The guy who told me that my chest was the most important part of me is still a pretty good friend of mine. We disagree on a lot of things, but it’s always great to grab a coffee and catch up when we’re home for breaks. He’s a good guy. I can’t help it, though; there’s something in the back of my mind that will never forgive him for validating my insecurities when what I needed most was to be told I was more than a cup size.
The guy who snapped at me in class is not, and never was, a friend. After that day, I stopped saying hello when I walked into the room. I no longer tried to defend him when his name came up in gossip. In less than five seconds, any respect I had for him had been shredded and chucked out the window.
If you asked me what the difference between the two is, I honestly couldn’t tell you. Maybe it’s because Guy #2 wasn’t even really on my radar until middle school, whereas Guy #1 had been a close friend since pre-k. In a way, that makes it hurt a little more; when he said I carried my worth in my chest, he knew what he was talking about. He’d been around since age three and had attended every birthday party, pool party and family get-together I could remember. He knew what about me was likable and dislikable and apparently could find only one thing to put in the “pros” column.
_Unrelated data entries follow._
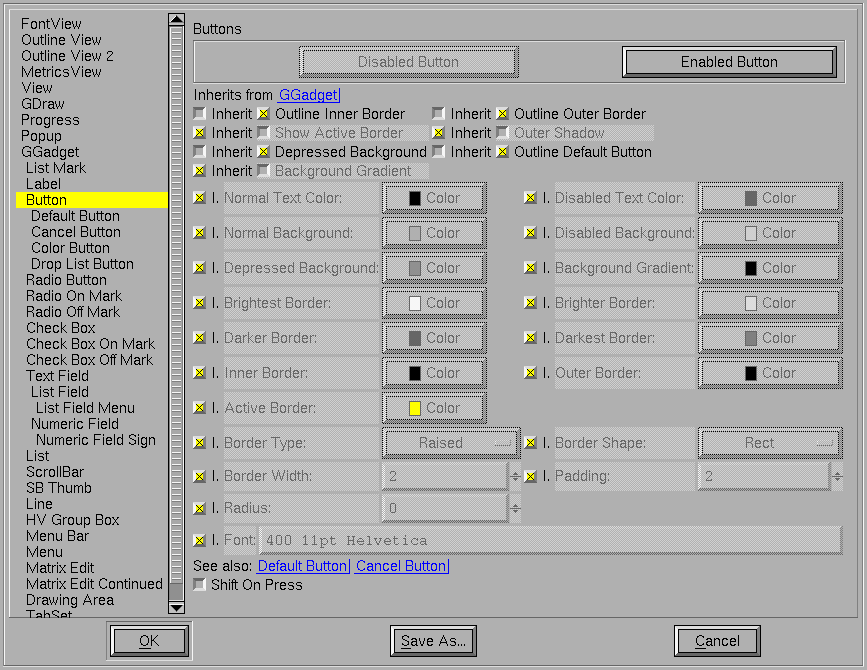867x670 pixels.
Task: Open the Active Border yellow color picker
Action: [x=434, y=408]
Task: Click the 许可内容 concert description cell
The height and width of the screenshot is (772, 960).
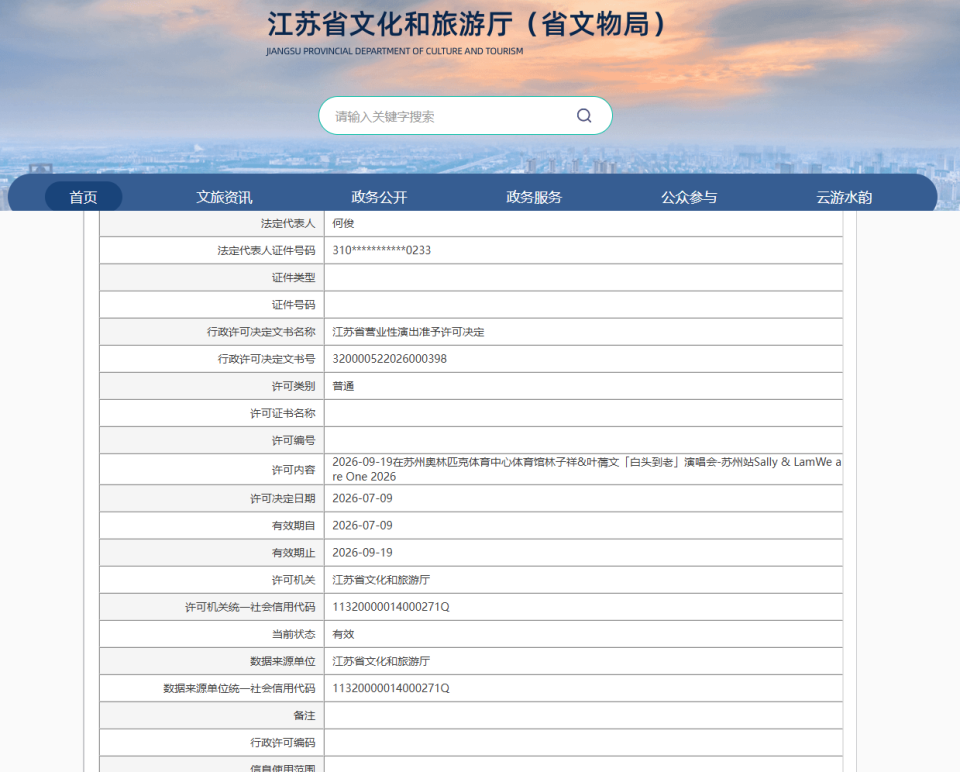Action: pos(583,470)
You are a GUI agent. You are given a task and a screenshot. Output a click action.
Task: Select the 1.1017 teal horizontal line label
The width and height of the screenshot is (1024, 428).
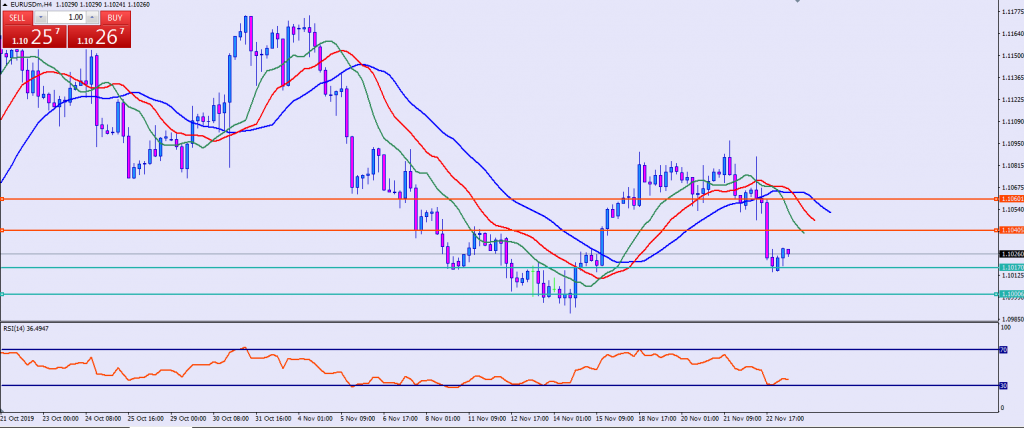point(1010,267)
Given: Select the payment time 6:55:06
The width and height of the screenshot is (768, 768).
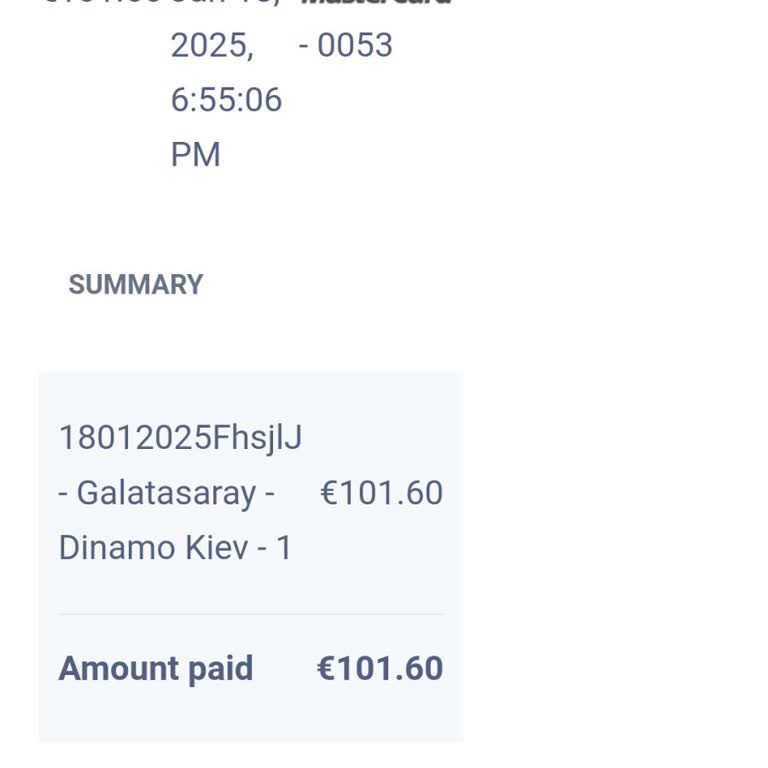Looking at the screenshot, I should pyautogui.click(x=226, y=100).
Regardless of which upsets me more today, both happened, and both stuck with me. For the rest of middle school, and still today, I am hesitant to assume that male attention is attracted solely by my bubbly personality (especially because I am now in a relationship, and, therefore, am not seeking the attention in the first place). I am simultaneously quick to decide that there’s no way someone could find me attractive because the *list of 30+ things wrong with my body pops into my head*. Then I remember that I talk too loudly and too much and that’s annoying and I can’t bring up this certain subject but I also need to be able to keep a conversation going because otherwise they’ll think I’m boring and –
You get the point.
I’m sure some of that is just part of who I am. A little insecure about most things, a lotta insecure about some things. I am pretty confident, however, in the culpability of incidents like the two I described above in planting this seed of self-doubt inside me and nurturing it into the monster it is today. So please, even if it seems harmless, or you’re having a crappy day, or whatever the reason is, watch what you say to your peers. Even if you don’t remember it, they might, and it can be a way bigger deal than you thought.